The significant cost of managing a network is in the planning for “peak traffic capacity.” If this capacity can be managed through policy, quality of service, and congestion management, the peak time traffic costs can be lowered by 10-20 percent across the network.
Throughout the report, savings of 10 percent here and 20 percent there add up to a list of best practices that operators can choose to implement. However, it’s not all about keeping the operator happy. The paper points out that consumers are demanding family or multiple device plans for their myriad gadgets as opposed to paying for a separate plan for each one. The report hints that with Wi-Fi connectivity already embedded in many newer devices, operators could lose out on their relationship with the end user if they don’t adapt and give them plans that they want.
However, consumers have shown resistance to mobile data plan per device and instead need mobile data plans that cater to an individual or a family which has multiple devices. In a WiFi-centric connected devices world, operators need to ensure that they stay relevant and maintain a relationship with the consumer across a majority of their devices, while leveraging other available network assets to manage off-load effectively.
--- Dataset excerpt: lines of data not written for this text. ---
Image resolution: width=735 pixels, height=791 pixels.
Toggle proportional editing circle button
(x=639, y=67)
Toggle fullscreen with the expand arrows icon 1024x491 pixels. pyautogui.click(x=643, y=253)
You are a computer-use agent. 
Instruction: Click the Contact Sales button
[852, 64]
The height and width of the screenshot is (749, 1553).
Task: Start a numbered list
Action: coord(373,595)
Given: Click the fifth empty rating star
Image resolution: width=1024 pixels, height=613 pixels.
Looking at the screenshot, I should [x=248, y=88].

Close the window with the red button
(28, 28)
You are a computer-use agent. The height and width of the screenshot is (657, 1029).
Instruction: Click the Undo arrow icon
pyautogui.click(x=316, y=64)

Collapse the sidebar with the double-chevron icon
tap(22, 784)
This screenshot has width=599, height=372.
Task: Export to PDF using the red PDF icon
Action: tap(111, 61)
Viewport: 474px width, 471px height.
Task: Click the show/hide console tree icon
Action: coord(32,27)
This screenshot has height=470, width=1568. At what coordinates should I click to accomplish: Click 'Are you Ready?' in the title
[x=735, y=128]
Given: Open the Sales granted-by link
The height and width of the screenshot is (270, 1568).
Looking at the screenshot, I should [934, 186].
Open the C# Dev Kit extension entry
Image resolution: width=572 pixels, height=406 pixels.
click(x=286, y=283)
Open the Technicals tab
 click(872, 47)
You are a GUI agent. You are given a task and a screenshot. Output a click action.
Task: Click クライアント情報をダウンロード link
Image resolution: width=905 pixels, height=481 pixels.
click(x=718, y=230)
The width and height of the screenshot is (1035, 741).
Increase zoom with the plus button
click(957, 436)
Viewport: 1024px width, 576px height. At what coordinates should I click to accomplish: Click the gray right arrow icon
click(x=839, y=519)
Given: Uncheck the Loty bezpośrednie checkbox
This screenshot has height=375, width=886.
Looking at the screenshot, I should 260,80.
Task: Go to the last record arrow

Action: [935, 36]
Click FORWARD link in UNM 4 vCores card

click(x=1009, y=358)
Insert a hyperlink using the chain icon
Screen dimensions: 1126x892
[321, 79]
The report really doesn’t say this, but the sense here is that operators will have to remake their business from selling mobile phones to selling mobile access. The shift is easy to see coming, but steering a business through that change is no different from IBM realizing it has to switch from typewriters to PCs and now to services. The Sharma report lays out some of the tactical changes operators must make, but the shift from selling phones to access will also require a strategic and cultural shift as well. I plan to ask executives at Sprint and T-Mobile more about this shift at the end of this month during our Mobilize 2011 conference in San Francisco.